1) I've been making more progress and mods to plex86.
Still not at a point where it's good to release code,
since I've rethought some things. I moved the SBE
code to the monitor space. Ultimately, I want to
migrate as much as possible to the monitor space, to
eliminate context switches to/from the host. Plex86
should end up pretty fast.
2) Am taking first vacation in eons for a little over
a week. Will be back at plex86 after resting my
virtualized self thereafter.
3) Someone contacted me recently with an interesting request.
They are looking at plex86 from an Application Service Provider
(ASP) angle, and wondering if eventually we could put in
a small amount of instrumentation in the VM, so they
know how much resources each VM is consuming. (Billability)
I can't think of any reason not to, since it can be compiled
out with #ifdefs and I want to add certain instrumentation
capabilities into plex86 so I can monitor it's performance
to tweak it out anyways.
4) Here's some more info I wrote up, for those of you who
are interested in the VM internals.
Talk soon,
-Kevin
Handling descriptor caches vs descriptor table entries
======================================================
In order to virtualize/emulate certain instructions, we need
to know what values are contained in the segment descriptor
caches. On a real processor, once the invisible segment descriptor
cache is loaded with a descriptor, we can't look into the
cache to see what values are being used.
There are situations where values in the segment descriptor caches
differ from those in a descriptor table. In such situations,
we can not count on reading descriptor values from the guest
descriptor tables (ie the GDT) for use by our virtualization.
Following is a list of situations where such a inconsistency can occur:
- execution of the LGDT instruction
- write to a page containing a descriptor table
- write to CR3 (PDBR) register
- change of a page dir entry spanning a descriptor table
- change of a page table entry spanning a descriptor table
When we are employing SBE, this does not pose a problem. As
we have the flexibility to virtualize any instructions we want,
we can chose to virtualize instructions which load and store
the segment registers, and catch the other events listed above.
Then during the emulation of those instructions, we can maintain
the shadow cache values for each segment register.
However, it is desirable under the right circumstances, to let guest
application code (ring3) execute natively without SBE intervention.
Of course, while executing in such a fashion, the guest code
is free to reload the segment registers at will. This means,
that we have no way to know what values are in the segment
register shadow caches. Given that the descriptor table entry
corresponding to a particular segment register has not changed
since execution of the code without SBE intervention begins, this
is not a problem. Using the segment selector, we can simply look
up equivalent values in the guest descriptor table. And more
importantly, we are able to save/restore the guest segment registers
in the monitor exception or hardware interrupt redirect handler,
merely by pushing/popping segment selectors.

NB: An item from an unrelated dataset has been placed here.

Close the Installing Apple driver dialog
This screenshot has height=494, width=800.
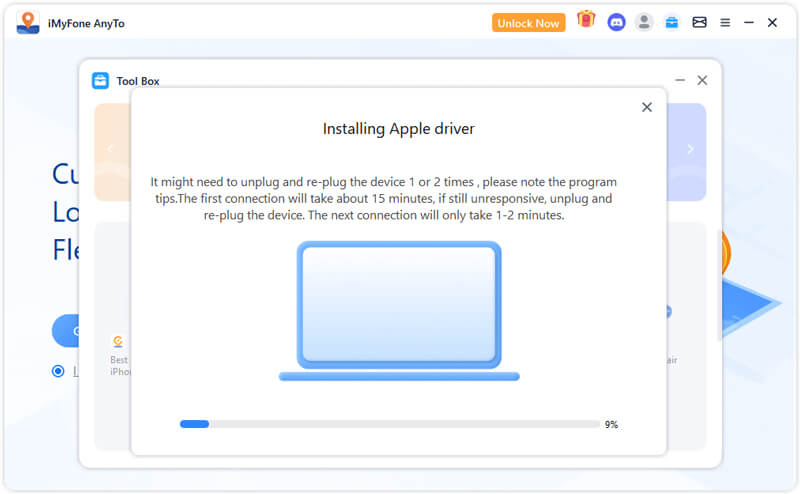pos(647,107)
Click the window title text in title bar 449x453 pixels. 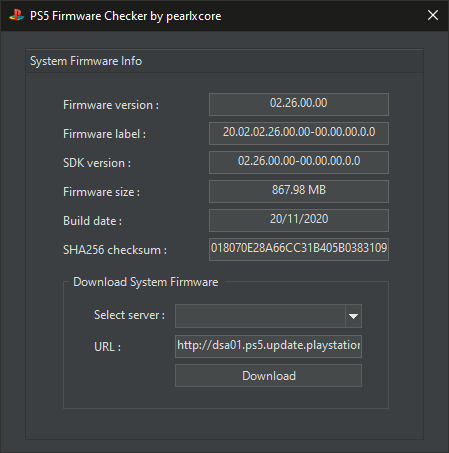[x=126, y=16]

But, a problem arises when we are executing code without SBE
intervention, and when there is an inconsistency between a segment
register's descriptor cache and the corresponding descriptor table entry.
Consider the following two scenarios (I'm not claiming either
represents good OS architecture):
1) Ring3 guest code invokes ring0 guest code. The ring0 code
writes to the descriptor table entry that say GS was loaded
from, or reloads GDT with a copy of itself located somewhere
else. (Hey, this is just a scenario) Then the ring0 code
performs an IRET back to the ring3 code, without reloading
GS. In this case, GS should retain the descriptor cache values
it held before the initial transition from ring 3 to 0, which
are now different from the ones in the descriptor table.
Keep in mind that the monitor is intervening in these transitions.
After each intervention, we must return from the monitor to
execution of the guest by restoring the segment registers from
selector values popped off the stack. (then issuing an IRET)
So the issue becomes, how to return back to guest execution
without SBE, with values in the segment descriptor caches,
segment selectors and monitor descriptor tables so execution
operates as expected. The selectors have to be as expected
since the ring3 code may look at them. The segment descriptor
caches have to be loaded with (virtualized) values which are
different than what is in the descriptor table. We could
achieve this by manipulating the monitor descriptor tables
before the final IRET back to the guest code:
mon_gdt[GS_index] = GS.cache
reload GS
mon_gdt[GS_index] = virtualize(guest_gdt[GS_index])
...
IRET
Now the cache will be correct and the descriptor table will
have the newly changed values. But how do we keep track of
when such a segment register is reloaded from the descriptor
table (and thus not inconsistent anymore) if we let the natural
segment loading facilities work without intervention? We need
to know if there exists a condition of inconsistency between
the cache and descriptor tables, for the return from the next
monitor intervention (or hardware interrupt).
A first solution would be to detect such a condition, and
add it to the list of requirements before executing
any guest ring3 code without SBE. Only when all requirements
are met further down the execution path, would ring3 code
be allowed to execute without SBE.
A second solution is to modify the sequence above so we
load the descriptor cache with an appropriate value, but
mark the descriptor table entry thereafter as inaccessible.
Accesses to the table by instructions will cause an exception,
at which point the monitor can emulate the instruction.
mon_gdt[GS_index] = GS.cache
reload GS
mon_gdt[GS_index] = inaccessible
...
IRET
Now instructions like "MOV GS, AX" will be virtualized. Since
we can determine when there is no longer any conditions of
inconsistency between segment descriptor cache and descriptor
table entry, the monitor can re-evaluate when to return to
execution of ring3 guest code by way of the first sequence.
Thereafter, the native CPU segment register loading mechanisms will
work without intervention. It's worth pointing out, that
multiple segment registers may use the same table entry.
For instance, DS/ES/FS/GS may all use the same entry. So
instructions which reload them will get virtualized as
a side effect.
Also note, that for this case, we don't have to worry about
the CS and SS segment registers. That is because the only
time we will run guest code without SBE is when we transition
to guest ring3. This always involves a guest operation like IRET
(or task switch) that reloads CS and SS anyways, so there isn't
potential for an inconsistency.
2) This one is really horrible and should never be encountered! :^)
If the guest OS exported a page with user-level write permissions
to some ring3 guest code and which spanned a descriptor table,
the ring3 guest code could conceivably modify the CS or SS
descriptors. Since the monitor virtualizes the page tables,
it would still receive a page fault, but would have to pass
the write through since it is what was requested. (A panic
message might be more useful) The problem would be returning
back from the monitor after this event. After such modification,
there is then no way to allow the ring3 guest code to run without
SBE. Since the monitor issues an IRET instruction to return back
to execution of the guest code, the reloading of CS and SS are taken
care of by the processor, so we can not play the tricks above.
Thus, our only option is to use SBE until the inconsistency no
longer exists.